Options for Improvement with Refinancing
If you own a home and would like to improve the way it looks, you can take the asset you have and make it greater by remodeling and making improvements that will increase your investment by increasing the value of your property.
To do this, you need an understanding of the basics of home improvement financing like qualifying for a loan, points and interest rats, mortgage lenders, contractors, as well as the options you have when it comes to financing home improvements. The process is much like that of financing the purchase of a home.
To qualify for a loan you should talk to lenders about your options. You might think about starting with a mortgage broker because he or she will have the most loan options available. This person is there to help you understand the choices available to you and what trade-off are involved. He or she can also pre-qualify you for one or more loans. Points and interest rates are a part of most loans. Points are a fee attached to the loan and are a percentage of the loan amount - one point equals one percent. Points cover the set-up expenses of the loan. The interest rate is an additional rate that you pay on the amount loaned and are set according to the type of loan you qualify for and the current real estate market conditions.
A mortgage lender is the source where your loan originates from and can be a bank, specialized lender or insurance company. Mortgage lenders are likely to have a wide selection of loans available for you to choose from. A specialized lender usually specializes in one or two types of loans and will usually offer competitive rates. Options from all of the above lenders can include variable versus fixed interest rate loans or secured versus unsecured loans Contractor home financing is also an option. In this case, the contractor hired to do the work on your home will use an established relationship with a mortgage lender to speed up the processing of your loan.

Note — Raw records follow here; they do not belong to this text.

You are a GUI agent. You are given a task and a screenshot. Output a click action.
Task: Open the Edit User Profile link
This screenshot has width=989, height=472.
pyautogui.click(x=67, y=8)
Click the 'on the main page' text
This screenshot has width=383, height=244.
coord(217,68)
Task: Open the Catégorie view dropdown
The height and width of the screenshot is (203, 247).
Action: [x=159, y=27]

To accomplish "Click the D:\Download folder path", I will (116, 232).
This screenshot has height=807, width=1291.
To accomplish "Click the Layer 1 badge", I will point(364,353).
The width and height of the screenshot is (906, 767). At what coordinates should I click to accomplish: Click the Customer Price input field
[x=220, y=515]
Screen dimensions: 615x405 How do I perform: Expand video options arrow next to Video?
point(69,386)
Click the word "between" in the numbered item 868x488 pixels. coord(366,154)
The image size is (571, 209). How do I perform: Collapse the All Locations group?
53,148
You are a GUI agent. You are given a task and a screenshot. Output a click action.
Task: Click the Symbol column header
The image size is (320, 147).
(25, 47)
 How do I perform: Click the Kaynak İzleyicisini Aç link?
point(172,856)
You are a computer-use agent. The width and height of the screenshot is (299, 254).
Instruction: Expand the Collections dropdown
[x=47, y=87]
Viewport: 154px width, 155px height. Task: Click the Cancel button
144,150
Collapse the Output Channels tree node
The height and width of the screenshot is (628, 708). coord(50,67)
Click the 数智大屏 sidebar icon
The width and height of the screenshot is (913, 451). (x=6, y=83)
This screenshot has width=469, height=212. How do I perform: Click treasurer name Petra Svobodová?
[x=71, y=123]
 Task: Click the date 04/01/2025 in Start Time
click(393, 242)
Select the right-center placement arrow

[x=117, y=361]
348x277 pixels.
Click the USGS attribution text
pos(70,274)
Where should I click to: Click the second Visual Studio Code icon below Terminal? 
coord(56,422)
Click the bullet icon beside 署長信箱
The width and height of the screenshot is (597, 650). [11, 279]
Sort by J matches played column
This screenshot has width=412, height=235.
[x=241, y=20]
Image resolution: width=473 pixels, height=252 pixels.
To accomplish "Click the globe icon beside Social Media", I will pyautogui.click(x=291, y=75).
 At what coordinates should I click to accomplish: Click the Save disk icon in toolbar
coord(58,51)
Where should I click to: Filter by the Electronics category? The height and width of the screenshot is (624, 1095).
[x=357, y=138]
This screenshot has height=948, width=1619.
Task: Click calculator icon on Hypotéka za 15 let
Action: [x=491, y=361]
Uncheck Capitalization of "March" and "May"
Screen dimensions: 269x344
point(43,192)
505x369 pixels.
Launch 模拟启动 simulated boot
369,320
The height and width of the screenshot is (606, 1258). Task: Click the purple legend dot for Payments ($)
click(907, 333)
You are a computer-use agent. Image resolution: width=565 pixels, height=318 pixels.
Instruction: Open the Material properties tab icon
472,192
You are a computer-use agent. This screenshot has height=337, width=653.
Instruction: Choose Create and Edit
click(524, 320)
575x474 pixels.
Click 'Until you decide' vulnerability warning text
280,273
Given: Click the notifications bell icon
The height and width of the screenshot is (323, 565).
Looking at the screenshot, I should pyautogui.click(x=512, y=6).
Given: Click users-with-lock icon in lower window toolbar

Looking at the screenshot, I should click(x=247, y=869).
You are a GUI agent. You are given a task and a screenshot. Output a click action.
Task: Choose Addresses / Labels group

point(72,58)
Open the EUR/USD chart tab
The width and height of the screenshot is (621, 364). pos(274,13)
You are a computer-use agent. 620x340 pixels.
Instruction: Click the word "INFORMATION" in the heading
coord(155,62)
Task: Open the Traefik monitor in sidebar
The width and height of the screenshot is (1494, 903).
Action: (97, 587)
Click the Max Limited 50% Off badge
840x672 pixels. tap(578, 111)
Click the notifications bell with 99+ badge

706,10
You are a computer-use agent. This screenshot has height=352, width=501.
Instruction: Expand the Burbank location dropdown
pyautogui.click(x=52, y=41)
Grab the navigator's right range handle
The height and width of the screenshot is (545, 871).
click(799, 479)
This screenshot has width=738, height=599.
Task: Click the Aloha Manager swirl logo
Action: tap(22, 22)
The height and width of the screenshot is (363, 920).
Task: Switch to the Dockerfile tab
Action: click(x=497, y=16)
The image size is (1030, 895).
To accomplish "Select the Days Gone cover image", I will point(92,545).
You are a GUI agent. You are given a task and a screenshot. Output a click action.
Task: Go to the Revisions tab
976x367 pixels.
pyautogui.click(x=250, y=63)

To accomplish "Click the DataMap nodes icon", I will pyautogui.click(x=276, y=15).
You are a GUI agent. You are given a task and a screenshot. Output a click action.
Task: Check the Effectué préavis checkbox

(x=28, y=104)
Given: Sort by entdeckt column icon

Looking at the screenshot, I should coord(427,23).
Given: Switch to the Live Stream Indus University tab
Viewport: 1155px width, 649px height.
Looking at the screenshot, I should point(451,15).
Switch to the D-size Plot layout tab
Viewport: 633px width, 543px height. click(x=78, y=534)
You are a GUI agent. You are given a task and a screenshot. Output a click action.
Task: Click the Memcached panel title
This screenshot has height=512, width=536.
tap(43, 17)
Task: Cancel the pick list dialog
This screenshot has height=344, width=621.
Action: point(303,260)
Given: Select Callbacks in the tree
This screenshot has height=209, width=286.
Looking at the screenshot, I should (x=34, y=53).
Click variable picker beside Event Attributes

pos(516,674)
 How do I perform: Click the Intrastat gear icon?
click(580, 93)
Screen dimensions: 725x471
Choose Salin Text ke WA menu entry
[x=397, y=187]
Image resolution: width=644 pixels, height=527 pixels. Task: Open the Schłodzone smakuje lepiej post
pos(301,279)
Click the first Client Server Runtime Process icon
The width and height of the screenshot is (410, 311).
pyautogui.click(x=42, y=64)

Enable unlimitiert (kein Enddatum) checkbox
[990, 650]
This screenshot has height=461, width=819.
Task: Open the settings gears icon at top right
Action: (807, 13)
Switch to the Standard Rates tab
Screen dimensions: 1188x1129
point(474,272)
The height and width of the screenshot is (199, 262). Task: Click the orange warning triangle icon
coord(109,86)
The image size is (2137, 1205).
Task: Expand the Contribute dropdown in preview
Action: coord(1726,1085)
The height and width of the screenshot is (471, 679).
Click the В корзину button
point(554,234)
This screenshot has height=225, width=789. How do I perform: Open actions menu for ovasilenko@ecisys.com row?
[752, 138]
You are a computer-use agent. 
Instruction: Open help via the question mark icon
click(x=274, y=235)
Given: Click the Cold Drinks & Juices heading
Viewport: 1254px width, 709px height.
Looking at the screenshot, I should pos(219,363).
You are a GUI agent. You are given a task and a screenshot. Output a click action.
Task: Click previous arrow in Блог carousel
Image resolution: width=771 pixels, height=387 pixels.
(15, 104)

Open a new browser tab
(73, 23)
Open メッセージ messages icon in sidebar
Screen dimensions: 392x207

Other specific financing options for home improvement are savings - using saved money to renovate or improve a home; credit cards that offer cash advance checks, often associated with a no hassle approach; cash-out refinancing, a financing tool that works if you have equity in your home and can borrow against it; home equity line of credit, most popular way to finance a home improvement and is tax deductible; home equity loan, similar to home equity line of credit and value added loans, new and popular type of loan that basically applies when improvements will make a substantial impact on the increased value of your home.